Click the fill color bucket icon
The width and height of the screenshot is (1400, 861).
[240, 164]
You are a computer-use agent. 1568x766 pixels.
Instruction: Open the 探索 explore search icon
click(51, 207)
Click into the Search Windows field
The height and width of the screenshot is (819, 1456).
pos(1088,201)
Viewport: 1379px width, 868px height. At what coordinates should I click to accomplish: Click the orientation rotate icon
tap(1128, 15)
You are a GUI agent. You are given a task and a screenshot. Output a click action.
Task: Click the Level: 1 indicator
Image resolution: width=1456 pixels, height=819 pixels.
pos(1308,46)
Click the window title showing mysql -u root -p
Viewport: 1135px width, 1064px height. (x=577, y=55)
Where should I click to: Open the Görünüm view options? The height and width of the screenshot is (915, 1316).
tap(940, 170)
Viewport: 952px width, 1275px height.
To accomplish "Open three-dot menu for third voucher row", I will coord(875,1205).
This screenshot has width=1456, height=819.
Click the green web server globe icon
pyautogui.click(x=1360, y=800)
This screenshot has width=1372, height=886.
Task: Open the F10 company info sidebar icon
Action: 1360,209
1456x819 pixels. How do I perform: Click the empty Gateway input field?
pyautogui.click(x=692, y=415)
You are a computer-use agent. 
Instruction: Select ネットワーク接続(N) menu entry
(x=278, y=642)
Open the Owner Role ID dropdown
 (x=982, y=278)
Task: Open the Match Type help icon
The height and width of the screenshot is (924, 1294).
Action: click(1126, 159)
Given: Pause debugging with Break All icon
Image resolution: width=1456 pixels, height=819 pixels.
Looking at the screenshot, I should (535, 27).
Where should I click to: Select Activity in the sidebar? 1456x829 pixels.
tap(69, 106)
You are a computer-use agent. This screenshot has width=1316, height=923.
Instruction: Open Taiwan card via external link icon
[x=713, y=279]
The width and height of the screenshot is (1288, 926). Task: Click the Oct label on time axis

____________

__Task details__
Print, exactly as written, each record in the listing above.

__Exercise result__
Click the fill color bucket icon
The width and height of the screenshot is (1400, 861).
[240, 164]
You are a computer-use agent. 1568x766 pixels.
Instruction: Open the 探索 explore search icon
click(51, 207)
Click into the Search Windows field
The height and width of the screenshot is (819, 1456).
pos(1088,201)
Viewport: 1379px width, 868px height. At what coordinates should I click to accomplish: Click the orientation rotate icon
tap(1128, 15)
You are a GUI agent. You are given a task and a screenshot. Output a click action.
Task: Click the Level: 1 indicator
Image resolution: width=1456 pixels, height=819 pixels.
pos(1308,46)
Click the window title showing mysql -u root -p
Viewport: 1135px width, 1064px height. (x=577, y=55)
Where should I click to: Open the Görünüm view options? The height and width of the screenshot is (915, 1316).
tap(940, 170)
Viewport: 952px width, 1275px height.
To accomplish "Open three-dot menu for third voucher row", I will coord(875,1205).
This screenshot has width=1456, height=819.
Click the green web server globe icon
pyautogui.click(x=1360, y=800)
This screenshot has width=1372, height=886.
Task: Open the F10 company info sidebar icon
Action: 1360,209
1456x819 pixels. How do I perform: Click the empty Gateway input field?
pyautogui.click(x=692, y=415)
You are a computer-use agent. 
Instruction: Select ネットワーク接続(N) menu entry
(x=278, y=642)
Open the Owner Role ID dropdown
 (x=982, y=278)
Task: Open the Match Type help icon
The height and width of the screenshot is (924, 1294).
Action: click(1126, 159)
Given: Pause debugging with Break All icon
Image resolution: width=1456 pixels, height=819 pixels.
Looking at the screenshot, I should (535, 27).
Where should I click to: Select Activity in the sidebar? 1456x829 pixels.
tap(69, 106)
You are a computer-use agent. This screenshot has width=1316, height=923.
Instruction: Open Taiwan card via external link icon
[x=713, y=279]
The width and height of the screenshot is (1288, 926). Task: Click the Oct label on time axis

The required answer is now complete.